The transcripts show that that question was answered—back in March—behind closed doors by the two military officials responsible. The senior military officer who issued the “remain in place” order to troops based in Tripoli, 600 miles away, and the detachment officer who received the order both told the House it was the right decision. A four-member team that included the detachment leader, a medic, and two others was told to remain in Tripoli because the determination was made, according to the AP’s reporting on the transcripts, that there was simply no way the team could have reached Benghazi in time to make any difference. The mayhem had already taken place.
If and when these ridiculous hearings happen, I’d wager that you’re going to be hearing Republicans wailing about when the “remain in place” phone call was made. On that question, there is some dispute. It might have happened as early as 5:05 a.m., or it might have happened as late as 6:30 a.m. So that’s a pretty large time window during a crisis for the GOP to exploit. But remember as you hear all this: It doesn’t matter. The second attack at Benghazi happened around 5:30 a.m. and lasted 11 minutes. It takes 90 minutes to fly from Tripoli to Benghazi. So it was completely physically impossible for the team to get there, unless its members had the power to spin the world backward and reverse time, like Christopher Reeve did to bring Margot Kidder back to life.

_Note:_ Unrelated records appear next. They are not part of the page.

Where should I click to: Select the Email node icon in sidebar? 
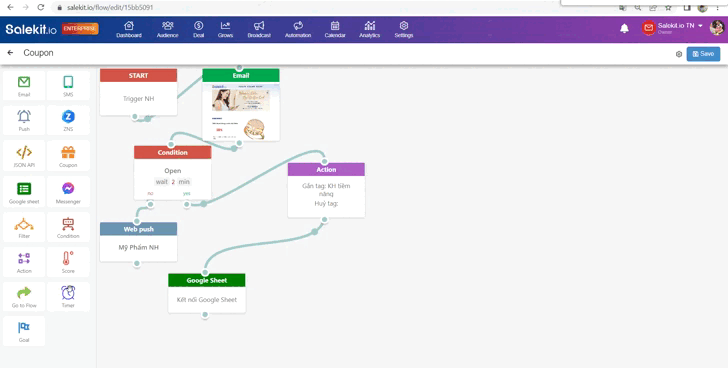[24, 83]
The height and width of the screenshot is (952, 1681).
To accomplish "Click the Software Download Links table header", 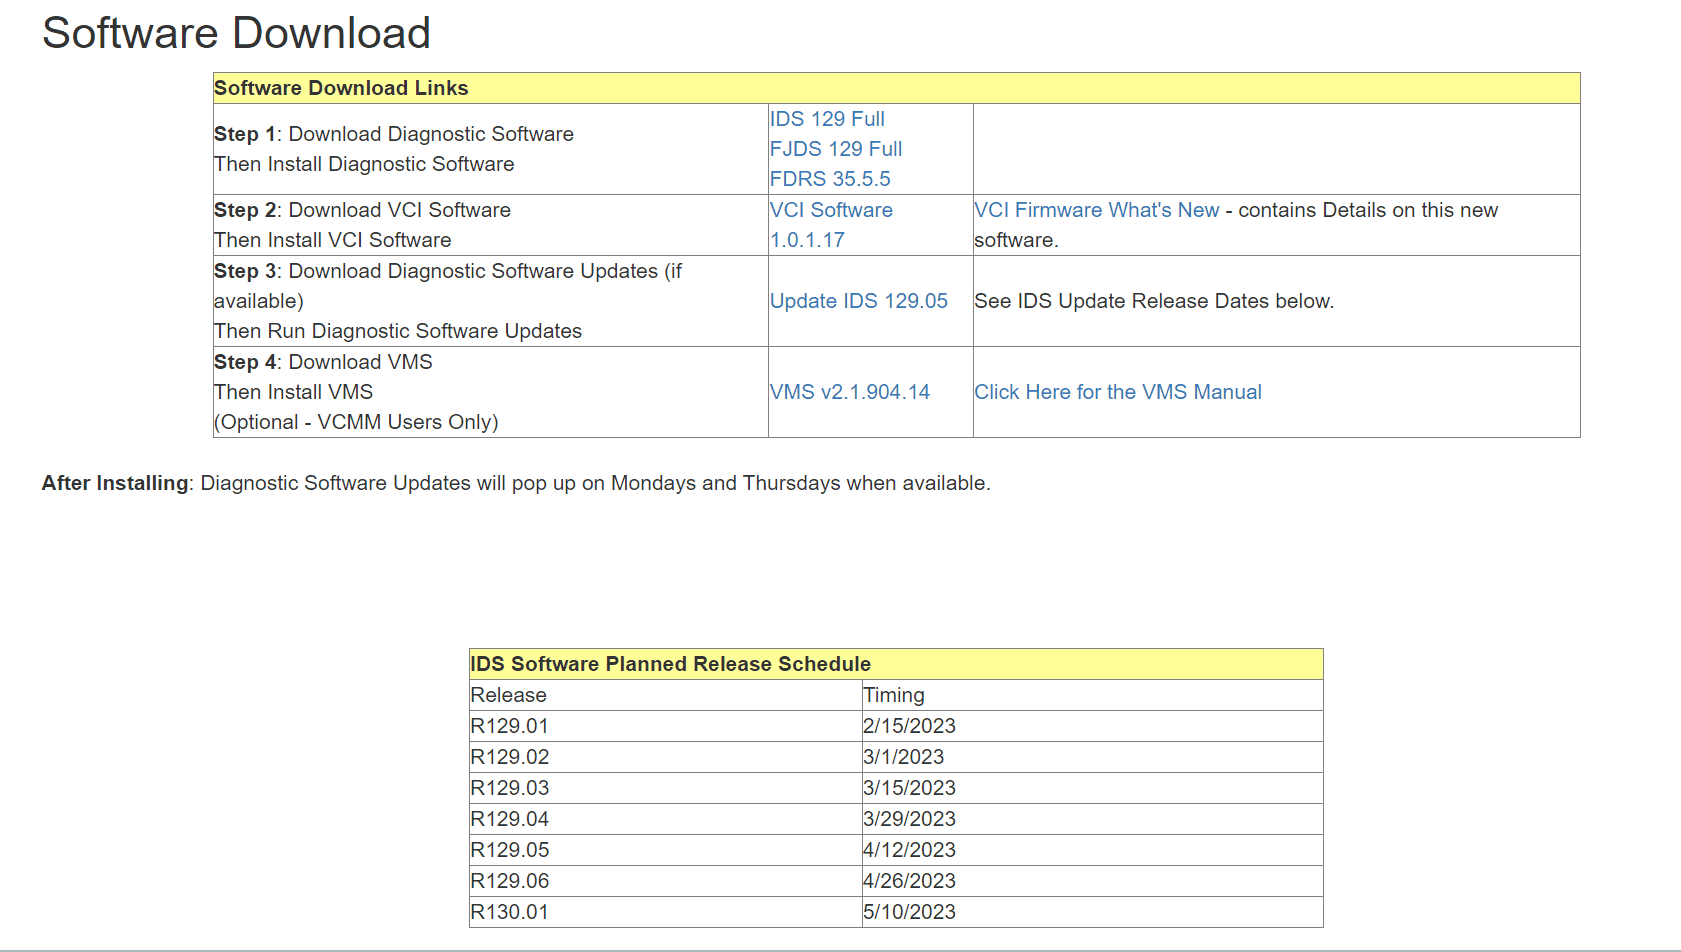I will [341, 88].
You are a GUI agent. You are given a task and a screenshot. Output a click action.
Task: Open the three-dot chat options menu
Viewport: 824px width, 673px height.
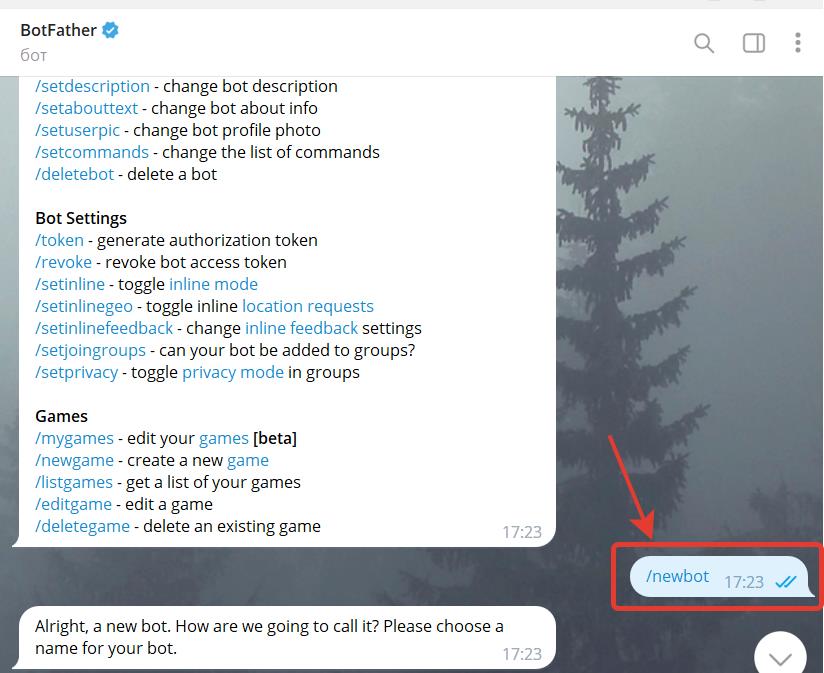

The officer who gave the order concluded that given that reality, the team would be better off in Tripoli, where the embassy was being evacuated in the aftermath of the Benghazi consulate attack. Some three dozen Americans were being taken from the Tripoli embassy to a classified location outside the city. And lo and behold, the medic who stayed behind in Tripoli saved one American life during the evacuation, according to the report. So according to these officials, the United States suffered one less death because the “remain in place order was issued.
Remember, this testimony is old. March. It was given behind closed doors, so we didn’t know about it. But Darrell Issa, and one has to assume John Boehner, did know. And still Boehner empaneled this committee. Yes, I suppose there are other questions the committee can pursue. But the public-interest question is whether anything more could have feasibly been done to prevent those four deaths in Benghazi, and nine military leaders have said no, it couldn’t have. The other questions are just the usual political ones—can they find some flimsy basis for impeachment, and can they hurt Hillary Clinton. Our troops didn’t stand down then, but someone sure should now.